Thanks to Obama's anti-terrorist polices, including the overuse of drones and grossly intrusive N.S.A. surveillance, even formerly friendly foreign leaders such as Angela Merkel are estranged. Also, Delima Rouseff, the president of Brazil, will not longer talk civilly with Obama thanks to our listening in on her private communications. Was any of this spying necessary? Are we safer for it? It is difficult to imagine anyone believes we are.

The Japanese have less and less use for us; and the Chinese, resenting Obama's "tilt" to Asia, if they didn't hold so much of our debt, would distance themselves further from us than at present. They have not been helpful in containing the North Korean nuclear threat and equally uninterested in weighing in about nuclear proliferation in Iran. The want the oil. And, frankly, our T-Bills.

Turkey, once held up as the ideal moderate Islamic nation, is unraveling and we have totally lost influence there. And forget Sudan, Pakistan, Yemen, Afghanistan, or the Central African Republic.

I could go on.

Making this list late last night got me good and depressed. What, happened, I wondered, to all that initial promise now so dissipated?

One could say that sometimes out of nationalistic chaos a new, preferable order will emerge. What we are seeing are the final gasps of a failed colonial paradigm. The remnants of 18th century empires; the redrawing of the redrawn borders at the end the First World War; and yes, America's economic empire. All are in their death throes. And death throes are always painful and difficult.

On the other hand, I thought, might there be some important cases where the Obama foreign policy is actually working?

What about India, I asked myself. I haven't heard much from there recently except occasional nuclear saber rattling over border disputes with Pakistan. Weren't we substantially estranged from them during the Cold War? Wasn't India tilted toward the Soviets? Yes, but haven't we in recent years been able to establish a "special relationship" with them? Facilitated by that fact that both of us are leery of China? Actually, hasn't Barack Obama been adept at maintaining and filling in the details of what that special relationship could mean? Didn't he call our relationship with India the "defining partnership of the 21st century"?

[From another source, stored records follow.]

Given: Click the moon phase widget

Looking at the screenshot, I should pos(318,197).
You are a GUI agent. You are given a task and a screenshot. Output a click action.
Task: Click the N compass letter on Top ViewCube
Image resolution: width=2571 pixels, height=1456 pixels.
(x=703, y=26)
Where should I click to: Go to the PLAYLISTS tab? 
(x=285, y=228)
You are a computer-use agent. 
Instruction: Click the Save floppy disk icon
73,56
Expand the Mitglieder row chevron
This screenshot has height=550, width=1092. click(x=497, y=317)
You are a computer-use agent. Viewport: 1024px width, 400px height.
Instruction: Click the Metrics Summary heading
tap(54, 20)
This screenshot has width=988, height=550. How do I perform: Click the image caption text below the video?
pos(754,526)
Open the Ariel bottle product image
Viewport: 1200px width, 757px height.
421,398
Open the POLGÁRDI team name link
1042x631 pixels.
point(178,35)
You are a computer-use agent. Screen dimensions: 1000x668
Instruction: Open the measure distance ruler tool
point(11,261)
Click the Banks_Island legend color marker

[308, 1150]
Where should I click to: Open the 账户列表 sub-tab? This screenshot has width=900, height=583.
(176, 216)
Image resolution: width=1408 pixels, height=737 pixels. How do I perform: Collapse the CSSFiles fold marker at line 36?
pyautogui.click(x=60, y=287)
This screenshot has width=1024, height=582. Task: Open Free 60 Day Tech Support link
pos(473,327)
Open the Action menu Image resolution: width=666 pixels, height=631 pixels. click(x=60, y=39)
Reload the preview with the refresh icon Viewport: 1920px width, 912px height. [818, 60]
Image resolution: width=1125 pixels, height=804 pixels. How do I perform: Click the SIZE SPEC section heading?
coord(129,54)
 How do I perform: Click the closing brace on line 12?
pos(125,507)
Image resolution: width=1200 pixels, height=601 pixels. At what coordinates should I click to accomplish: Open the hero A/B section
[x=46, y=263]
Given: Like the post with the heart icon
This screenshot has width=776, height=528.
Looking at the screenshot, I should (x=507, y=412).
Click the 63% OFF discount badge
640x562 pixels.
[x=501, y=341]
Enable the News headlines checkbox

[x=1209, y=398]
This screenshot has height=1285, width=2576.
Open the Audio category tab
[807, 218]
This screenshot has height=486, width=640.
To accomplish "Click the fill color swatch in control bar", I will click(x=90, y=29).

Indeed he did, when he visited in 2010. So what have I been reading recently in the New York Times?

Sadly, more of the same.

As reported there, "Almost four years later, the United States and India have found themselves on opposite sides of the world's most important diplomatic issues," from Ukraine where India is siding with the Russians to disagreeing about U.S. military policy in Afghanistan.

A senior Indian diplomat summed matters up this way--"There is a feeling that no one in this administration is a champion of the India-U.S. relationship." That should not be. India is the second most populace nation and has a burgeoning economy. Having a sound relationship with them should be a national priority.

When looking for an explanation about how, in this instance, high hopes have been dashed, Jonah Blank, an analyst of the now nonpartisan RAND cooperation said--
In this administration there is a small group of people in the White House making all the decisions, so issues that are important but not urgent rarely get the attention they deserve.
This sounds sadly familiar. Many who have written about the inner workings of the Obama White House say the same thing--Obama has chosen to cut himself off from almost all outside influence and depends upon a very few ultra-trusted advisors who go back to his Chicago days.

He famously said after being elected, "Make no new friends in Washington." At that he has been remarkably successful

This may be a good approach to negotiating one's way though the political thicket in the Windy City but no way to run the world.